May 8th, 2006, 07:58 PM
Sounds to me as if a Cracker is attempting to exploit a hole in ebay, this would be the reason why they didnt change the password. Just change the email and throw up a fake auction. If someone was really wanting to steal your account. Why not just "buy now" everything in site? That reminds me, Time to change all my passwords. I saw something resently on my auction I got a question for a thing I was selling and it was spam.
May 8th, 2006, 08:37 PM
As for changing the password, I'd suggest something non-sensical (is that even a word?)
A friend of mine does this: Take a word and shift the letters to the top left or right.
For example, if your password was antionline, it'd become wj69p9j4 with the letters shifting to the upper-right.
Shifting to the upper left would be qh58i8h3.
Misery is not my friend, but I\'ll break before I bend.
May 8th, 2006, 11:49 PM
Yeah, I already use wierd passwords like that.
Let me clarify that -- It was a very short window of time that this all went down. I got the email alert confirming my email address change (which I of course did not authorize), so I logged into eBay (NOT by clicking on any links in the message, mind you) to find my personal settings changed. I was seconds away from contacting eBay when I actually received an email from them stating they discovered my account had been stolen and restored everything. So we're looking at about a five minute window. I knew before eBay notified me, but eBay found out before I had a chance to contact them.
Another thought, you said they restored your settings before you found out, maybe this person DID change the password but ebay changed it back before you found out about it..
Also, I use Firefox...I only use IE for sites that require it (which are fewer and fewer nowadays).
Couldn't have been phished since I never use links in emails. I always log in using a bookmark button in Firefox.
And thanks TH13 for a full, educated explanation there...That's what I was starting to suspect, some auction page that was exploiting a vulnerability. I just hadn't realized they had been that slack on preventing such things.

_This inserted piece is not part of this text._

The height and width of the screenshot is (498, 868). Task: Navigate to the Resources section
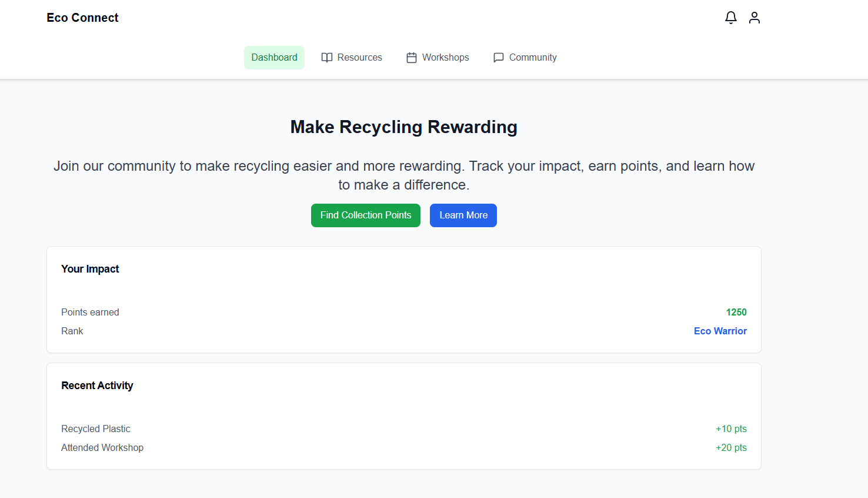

And Nihil, I rather enjoy being a retard...But I find the risk minimized if you monitor your accounts daily and report any odd activity the minute you see it. Even once my account was stolen, everything was brought under control and restored in mere minutes, so that was refreshing. Nothing's foolproof, but you can at least keep your risks to a reasonable minimum.
July 16th, 2007, 06:17 PM
All of this sounds VERY familiar to me . I get emails from "ebay" and "paypal" about my "accounts" in an email address that has never had either one attached to it. I also get emails from banks I've never had accounts with. All kinds of ebay and email scams, hijackings, etc. have and will abound. As much as you may not want to think about it, is there a possibility that someone close to you might have done this? About three or four years ago, a friend a good friend of mine had her ebay account temporarily hijacked by her son. He had installed a keylogger onto the computer and found passwords.Once he came up with the needed passwords, he changed her ebay information to a new email and paypal account he'd set up. Since he then knew her password for her email address, he just watched for the appropriate emails to come in, then deleted them.
You could also have gotten a keylogger come in on an auction site, or any other site, for that matter, that had one attached. Also, consider rootkits and backdoors. Remember: running just one spyware program on a pc is not enough. Different ones catch different things.
July 17th, 2007, 09:46 AM
From a little bit of research, it seems as if thehorse13 is correct. This seems to be an unreleased exploit which ebay have become aware of. I have searched the usual forums but have found nothing "new" so unless it is an old vulnerability that ebay have still not patched. (Which def could be the case!)